System Administration Guide: Naming and Directory Services (DNS, NIS, and LDAP)

Starting and Stopping NIS Service on the Master Server

Now that the master maps are created, you can start the NIS daemons on the master server and begin service. When you enable the NIS service, ypserv and ypbind start on the server. When a client requests information from the server, ypserv is the daemon that answers information requests from clients after looking them up in the NIS maps. The ypserv and ypbind daemons are administered as a unit.

There are three ways that NIS service can be started or stopped on a server:

Starting NIS Service Automatically

After the NIS master server has been configured by running ypinit, ypstart is automatically invoked to start up ypserv when the machine is booted. See Setting Up the Master Server With ypinit.

Starting and Stopping NIS From the Command Line

Use the Service Management Facility svcadm commands or the ypstart/ypstop commands to start and stop NIS from the command line. When using svcadm, the instance name is needed only if you are running more than one instance of the service.

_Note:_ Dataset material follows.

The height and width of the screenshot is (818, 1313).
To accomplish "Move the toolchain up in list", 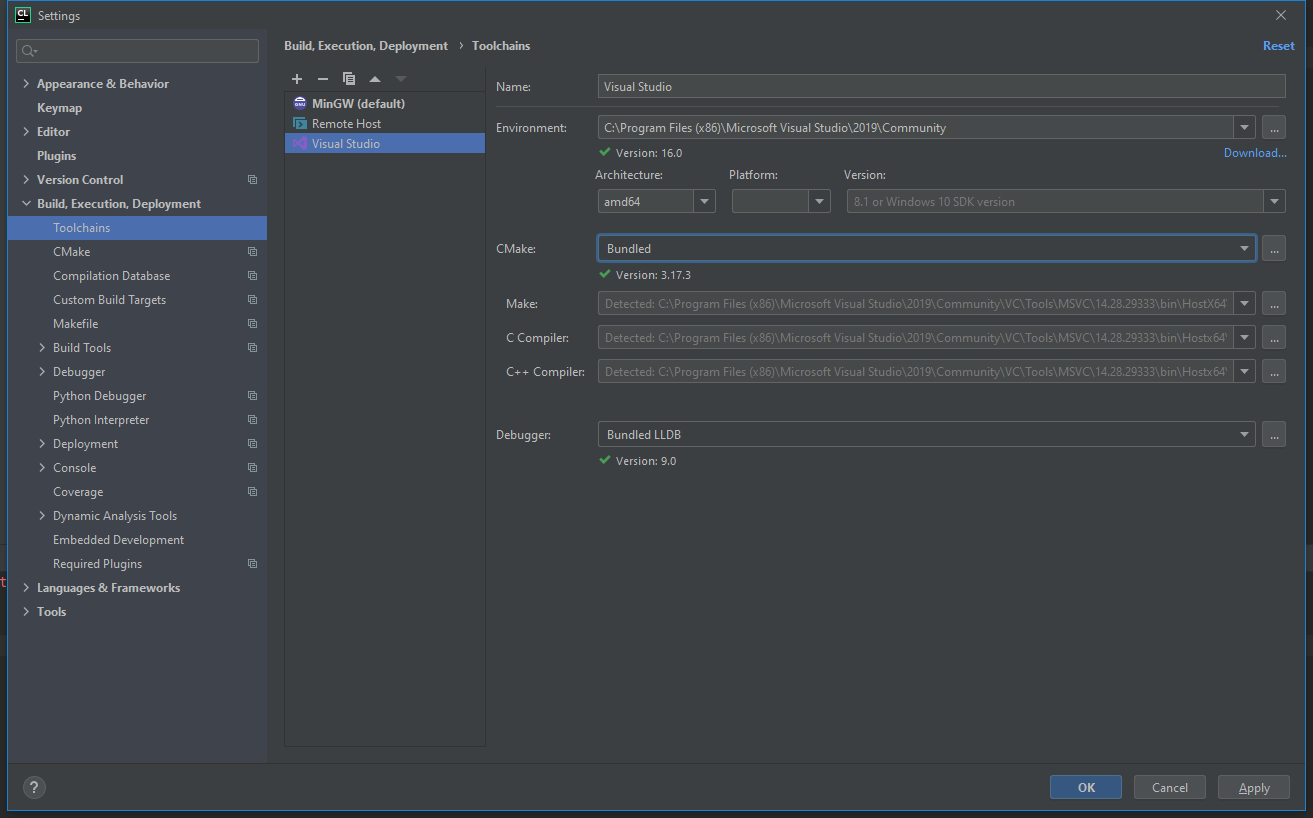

For more information, see NIS and the Service Management Facility, or see the svcadm(1M), ypstart(1M), and ypstop(1M) man pages.

To begin NIS service from the command line, run the svcadm enable command or the ypstart command.


# svcadm enable network/nis/server:<instance>
# svcadm enable network/nis/client:<instance>
or
# ypstart

Note –

Because there is a slight delay before ypserv is ready to respond to calls after startup, you should issue a three to five second sleep after svcadm when calling it from inside a program or script.


To stop NIS service, run the svcadm disable command or the ypstop.


# svcadm disable network/nis/server:<instance>
# svcadm disable network/nis/client:<instance>
or
# ypstop

To stop and immediately restart an NIS service, use the svcadm restart command.